So the explicitly deferred close is due to how binder works so it's not
much of a general purpose interface as I don't recall having other
codepaths with similar problems. So this should live in the binder
specific rust code imo.

> +    /// Create a new [`DeferredFdCloser`].
> +    pub fn new() -> Result<Self, AllocError> {
> +        Ok(Self {
> +            // INVARIANT: The `file` pointer is null, so the type invariant does not apply.
> +            inner: Box::try_new(DeferredFdCloserInner {
> +                twork: mem::MaybeUninit::uninit(),
> +                file: core::ptr::null_mut(),
> +            })?,
> +        })
> +    }
> +
> +    /// Schedule a task work that closes the file descriptor when this task returns to userspace.
> +    ///
> +    /// Fails if this is called from a context where we cannot run work when returning to
> +    /// userspace. (E.g., from a kthread.)
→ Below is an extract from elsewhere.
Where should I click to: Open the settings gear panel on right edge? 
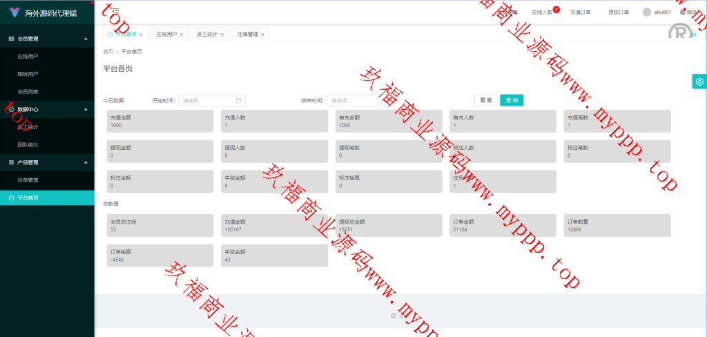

> +    pub fn close_fd(self, fd: u32) -> Result<(), DeferredFdCloseError> {
> +        use bindings::task_work_notify_mode_TWA_RESUME as TWA_RESUME;
> +
> +        // In this method, we schedule the task work before closing the file. This is because
> +        // scheduling a task work is fallible, and we need to know whether it will fail before we
> +        // attempt to close the file.
> +
> +        // Task works are not available on kthreads.
> +        let current = crate::current!();
> +        if current.is_kthread() {
> +            return Err(DeferredFdCloseError::TaskWorkUnavailable);
> +        }
> +
> +        // Transfer ownership of the box's allocation to a raw pointer. This disables the
> +        // destructor, so we must manually convert it back to a Box to drop it.
> +        //
> +        // Until we convert it back to a `Box`, there are no aliasing requirements on this
> +        // pointer.
> +        let inner = Box::into_raw(self.inner);
> +
> +        // The `callback_head` field is first in the struct, so this cast correctly gives us a
> +        // pointer to the field.
> +        let callback_head = inner.cast::<bindings::callback_head>();
> +        // SAFETY: This pointer offset operation does not go out-of-bounds.
> +        let file_field = unsafe { core::ptr::addr_of_mut!((*inner).file) };
> +
> +        let current = current.as_raw();
> +
> +        // SAFETY: This function currently has exclusive access to the `DeferredFdCloserInner`, so
> +        // it is okay for us to perform unsynchronized writes to its `callback_head` field.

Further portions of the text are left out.